Edit the listing below so that each "GUI agent" reads "desktop agent", leaving every other line and character unchanged.
━━ DATA LISTING ━━
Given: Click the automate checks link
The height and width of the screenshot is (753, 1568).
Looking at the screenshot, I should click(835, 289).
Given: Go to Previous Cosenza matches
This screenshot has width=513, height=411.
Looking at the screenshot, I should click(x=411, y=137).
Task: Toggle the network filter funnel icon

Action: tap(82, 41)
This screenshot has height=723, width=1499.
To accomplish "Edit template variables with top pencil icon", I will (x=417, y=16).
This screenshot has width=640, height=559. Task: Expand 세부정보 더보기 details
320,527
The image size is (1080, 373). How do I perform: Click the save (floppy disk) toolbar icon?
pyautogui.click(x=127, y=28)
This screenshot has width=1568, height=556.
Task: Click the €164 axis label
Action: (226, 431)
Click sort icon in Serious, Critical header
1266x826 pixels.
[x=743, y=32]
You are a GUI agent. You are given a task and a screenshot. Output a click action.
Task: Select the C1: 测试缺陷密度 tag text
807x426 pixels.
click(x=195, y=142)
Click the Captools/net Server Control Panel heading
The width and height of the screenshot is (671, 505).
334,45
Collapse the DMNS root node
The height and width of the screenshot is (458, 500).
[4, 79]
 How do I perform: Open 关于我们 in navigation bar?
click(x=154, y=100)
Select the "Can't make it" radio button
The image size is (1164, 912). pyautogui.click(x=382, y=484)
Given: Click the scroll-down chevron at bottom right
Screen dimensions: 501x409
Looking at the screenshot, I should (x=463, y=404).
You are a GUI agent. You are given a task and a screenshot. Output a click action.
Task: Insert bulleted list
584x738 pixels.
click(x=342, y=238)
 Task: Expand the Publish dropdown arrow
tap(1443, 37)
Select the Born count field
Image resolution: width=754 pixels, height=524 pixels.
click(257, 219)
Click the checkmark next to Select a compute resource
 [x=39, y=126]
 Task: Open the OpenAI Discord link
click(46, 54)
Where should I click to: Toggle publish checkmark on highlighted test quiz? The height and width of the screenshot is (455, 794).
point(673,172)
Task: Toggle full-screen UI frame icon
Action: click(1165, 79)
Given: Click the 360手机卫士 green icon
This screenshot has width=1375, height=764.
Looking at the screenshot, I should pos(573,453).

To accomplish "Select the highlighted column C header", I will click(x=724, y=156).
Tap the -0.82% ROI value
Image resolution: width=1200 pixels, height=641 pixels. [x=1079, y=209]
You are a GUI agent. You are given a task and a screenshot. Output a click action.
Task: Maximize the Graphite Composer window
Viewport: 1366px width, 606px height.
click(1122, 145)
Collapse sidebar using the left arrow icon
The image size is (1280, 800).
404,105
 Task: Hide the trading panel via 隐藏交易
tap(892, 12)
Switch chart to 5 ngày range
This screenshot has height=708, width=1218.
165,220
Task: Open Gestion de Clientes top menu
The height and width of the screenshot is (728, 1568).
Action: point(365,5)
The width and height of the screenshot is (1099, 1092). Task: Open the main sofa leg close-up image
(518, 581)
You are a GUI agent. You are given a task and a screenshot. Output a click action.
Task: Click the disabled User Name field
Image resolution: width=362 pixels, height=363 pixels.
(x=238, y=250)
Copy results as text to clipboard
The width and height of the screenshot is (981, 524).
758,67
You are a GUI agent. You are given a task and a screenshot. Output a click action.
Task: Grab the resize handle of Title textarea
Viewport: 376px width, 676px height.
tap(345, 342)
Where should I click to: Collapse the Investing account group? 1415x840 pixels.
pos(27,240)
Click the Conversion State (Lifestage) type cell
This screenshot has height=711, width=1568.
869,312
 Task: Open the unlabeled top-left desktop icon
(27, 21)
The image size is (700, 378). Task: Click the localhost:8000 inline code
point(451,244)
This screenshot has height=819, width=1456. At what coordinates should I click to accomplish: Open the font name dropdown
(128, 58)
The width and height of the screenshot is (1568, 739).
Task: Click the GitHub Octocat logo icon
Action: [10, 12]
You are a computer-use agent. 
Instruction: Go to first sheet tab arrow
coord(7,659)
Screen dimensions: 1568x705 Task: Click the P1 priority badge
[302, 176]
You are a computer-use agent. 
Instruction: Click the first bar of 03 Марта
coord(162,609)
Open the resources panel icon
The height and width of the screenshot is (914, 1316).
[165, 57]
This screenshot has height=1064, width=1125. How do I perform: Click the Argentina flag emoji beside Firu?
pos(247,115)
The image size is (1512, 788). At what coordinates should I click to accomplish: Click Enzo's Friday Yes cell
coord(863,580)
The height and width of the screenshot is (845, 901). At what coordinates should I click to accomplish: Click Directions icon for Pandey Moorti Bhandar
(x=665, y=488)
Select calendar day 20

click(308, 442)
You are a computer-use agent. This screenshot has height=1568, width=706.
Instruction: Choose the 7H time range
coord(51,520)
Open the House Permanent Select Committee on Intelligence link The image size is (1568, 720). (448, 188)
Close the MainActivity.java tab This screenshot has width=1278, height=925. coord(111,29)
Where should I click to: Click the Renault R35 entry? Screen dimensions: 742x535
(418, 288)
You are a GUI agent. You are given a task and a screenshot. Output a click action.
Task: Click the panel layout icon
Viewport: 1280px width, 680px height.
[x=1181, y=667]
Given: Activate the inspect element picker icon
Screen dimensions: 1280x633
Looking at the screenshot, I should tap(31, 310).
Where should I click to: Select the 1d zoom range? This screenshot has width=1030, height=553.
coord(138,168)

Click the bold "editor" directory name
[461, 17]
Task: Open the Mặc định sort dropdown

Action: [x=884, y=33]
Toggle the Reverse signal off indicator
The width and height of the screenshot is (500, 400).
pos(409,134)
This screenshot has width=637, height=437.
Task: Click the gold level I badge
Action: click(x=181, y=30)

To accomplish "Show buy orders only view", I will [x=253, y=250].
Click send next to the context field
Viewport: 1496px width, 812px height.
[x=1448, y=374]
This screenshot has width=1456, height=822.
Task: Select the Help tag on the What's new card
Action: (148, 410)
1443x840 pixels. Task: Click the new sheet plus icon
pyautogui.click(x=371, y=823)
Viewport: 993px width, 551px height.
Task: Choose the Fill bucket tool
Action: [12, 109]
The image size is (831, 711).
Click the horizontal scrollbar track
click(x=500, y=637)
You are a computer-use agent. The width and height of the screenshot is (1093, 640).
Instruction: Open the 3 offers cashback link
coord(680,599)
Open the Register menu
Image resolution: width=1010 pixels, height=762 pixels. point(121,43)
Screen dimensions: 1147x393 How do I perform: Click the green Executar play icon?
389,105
━━━
* _TASK ANSWER_
Given: Click the automate checks link
The height and width of the screenshot is (753, 1568).
Looking at the screenshot, I should click(835, 289).
Given: Go to Previous Cosenza matches
This screenshot has width=513, height=411.
Looking at the screenshot, I should click(x=411, y=137).
Task: Toggle the network filter funnel icon

Action: tap(82, 41)
This screenshot has height=723, width=1499.
To accomplish "Edit template variables with top pencil icon", I will (x=417, y=16).
This screenshot has width=640, height=559. Task: Expand 세부정보 더보기 details
320,527
The image size is (1080, 373). How do I perform: Click the save (floppy disk) toolbar icon?
pyautogui.click(x=127, y=28)
This screenshot has width=1568, height=556.
Task: Click the €164 axis label
Action: (226, 431)
Click sort icon in Serious, Critical header
1266x826 pixels.
[x=743, y=32]
You are a desktop agent. You are given a task and a screenshot. Output a click action.
Task: Select the C1: 测试缺陷密度 tag text
807x426 pixels.
click(x=195, y=142)
Click the Captools/net Server Control Panel heading
The width and height of the screenshot is (671, 505).
334,45
Collapse the DMNS root node
The height and width of the screenshot is (458, 500).
[4, 79]
 How do I perform: Open 关于我们 in navigation bar?
click(x=154, y=100)
Select the "Can't make it" radio button
The image size is (1164, 912). pyautogui.click(x=382, y=484)
Given: Click the scroll-down chevron at bottom right
Screen dimensions: 501x409
Looking at the screenshot, I should (x=463, y=404).
You are a desktop agent. You are given a task and a screenshot. Output a click action.
Task: Insert bulleted list
584x738 pixels.
click(x=342, y=238)
 Task: Expand the Publish dropdown arrow
tap(1443, 37)
Select the Born count field
Image resolution: width=754 pixels, height=524 pixels.
click(257, 219)
Click the checkmark next to Select a compute resource
 [x=39, y=126]
 Task: Open the OpenAI Discord link
click(46, 54)
Where should I click to: Toggle publish checkmark on highlighted test quiz? The height and width of the screenshot is (455, 794).
point(673,172)
Task: Toggle full-screen UI frame icon
Action: click(1165, 79)
Given: Click the 360手机卫士 green icon
This screenshot has width=1375, height=764.
Looking at the screenshot, I should pos(573,453).

To accomplish "Select the highlighted column C header", I will click(x=724, y=156).
Tap the -0.82% ROI value
Image resolution: width=1200 pixels, height=641 pixels. [x=1079, y=209]
You are a desktop agent. You are given a task and a screenshot. Output a click action.
Task: Maximize the Graphite Composer window
Viewport: 1366px width, 606px height.
click(1122, 145)
Collapse sidebar using the left arrow icon
The image size is (1280, 800).
404,105
 Task: Hide the trading panel via 隐藏交易
tap(892, 12)
Switch chart to 5 ngày range
This screenshot has height=708, width=1218.
165,220
Task: Open Gestion de Clientes top menu
The height and width of the screenshot is (728, 1568).
Action: point(365,5)
The width and height of the screenshot is (1099, 1092). Task: Open the main sofa leg close-up image
(518, 581)
You are a desktop agent. You are given a task and a screenshot. Output a click action.
Task: Click the disabled User Name field
Image resolution: width=362 pixels, height=363 pixels.
(x=238, y=250)
Copy results as text to clipboard
The width and height of the screenshot is (981, 524).
758,67
You are a desktop agent. You are given a task and a screenshot. Output a click action.
Task: Grab the resize handle of Title textarea
Viewport: 376px width, 676px height.
tap(345, 342)
Where should I click to: Collapse the Investing account group? 1415x840 pixels.
pos(27,240)
Click the Conversion State (Lifestage) type cell
This screenshot has height=711, width=1568.
869,312
 Task: Open the unlabeled top-left desktop icon
(27, 21)
The image size is (700, 378). Task: Click the localhost:8000 inline code
point(451,244)
This screenshot has height=819, width=1456. At what coordinates should I click to accomplish: Open the font name dropdown
(128, 58)
The width and height of the screenshot is (1568, 739).
Task: Click the GitHub Octocat logo icon
Action: [10, 12]
You are a computer-use agent. 
Instruction: Go to first sheet tab arrow
coord(7,659)
Screen dimensions: 1568x705 Task: Click the P1 priority badge
[302, 176]
You are a computer-use agent. 
Instruction: Click the first bar of 03 Марта
coord(162,609)
Open the resources panel icon
The height and width of the screenshot is (914, 1316).
[165, 57]
This screenshot has height=1064, width=1125. How do I perform: Click the Argentina flag emoji beside Firu?
pos(247,115)
The image size is (1512, 788). At what coordinates should I click to accomplish: Click Enzo's Friday Yes cell
coord(863,580)
The height and width of the screenshot is (845, 901). At what coordinates should I click to accomplish: Click Directions icon for Pandey Moorti Bhandar
(x=665, y=488)
Select calendar day 20

click(308, 442)
You are a computer-use agent. This screenshot has height=1568, width=706.
Instruction: Choose the 7H time range
coord(51,520)
Open the House Permanent Select Committee on Intelligence link The image size is (1568, 720). (448, 188)
Close the MainActivity.java tab This screenshot has width=1278, height=925. coord(111,29)
Where should I click to: Click the Renault R35 entry? Screen dimensions: 742x535
(418, 288)
You are a desktop agent. You are given a task and a screenshot. Output a click action.
Task: Click the panel layout icon
Viewport: 1280px width, 680px height.
[x=1181, y=667]
Given: Activate the inspect element picker icon
Screen dimensions: 1280x633
Looking at the screenshot, I should tap(31, 310).
Where should I click to: Select the 1d zoom range? This screenshot has width=1030, height=553.
coord(138,168)

Click the bold "editor" directory name
[461, 17]
Task: Open the Mặc định sort dropdown

Action: [x=884, y=33]
Toggle the Reverse signal off indicator
The width and height of the screenshot is (500, 400).
pos(409,134)
This screenshot has width=637, height=437.
Task: Click the gold level I badge
Action: click(x=181, y=30)

To accomplish "Show buy orders only view", I will [x=253, y=250].
Click send next to the context field
Viewport: 1496px width, 812px height.
[x=1448, y=374]
This screenshot has width=1456, height=822.
Task: Select the Help tag on the What's new card
Action: (148, 410)
1443x840 pixels. Task: Click the new sheet plus icon
pyautogui.click(x=371, y=823)
Viewport: 993px width, 551px height.
Task: Choose the Fill bucket tool
Action: [12, 109]
The image size is (831, 711).
Click the horizontal scrollbar track
click(x=500, y=637)
You are a computer-use agent. The width and height of the screenshot is (1093, 640).
Instruction: Open the 3 offers cashback link
coord(680,599)
Open the Register menu
Image resolution: width=1010 pixels, height=762 pixels. point(121,43)
Screen dimensions: 1147x393 How do I perform: Click the green Executar play icon?
389,105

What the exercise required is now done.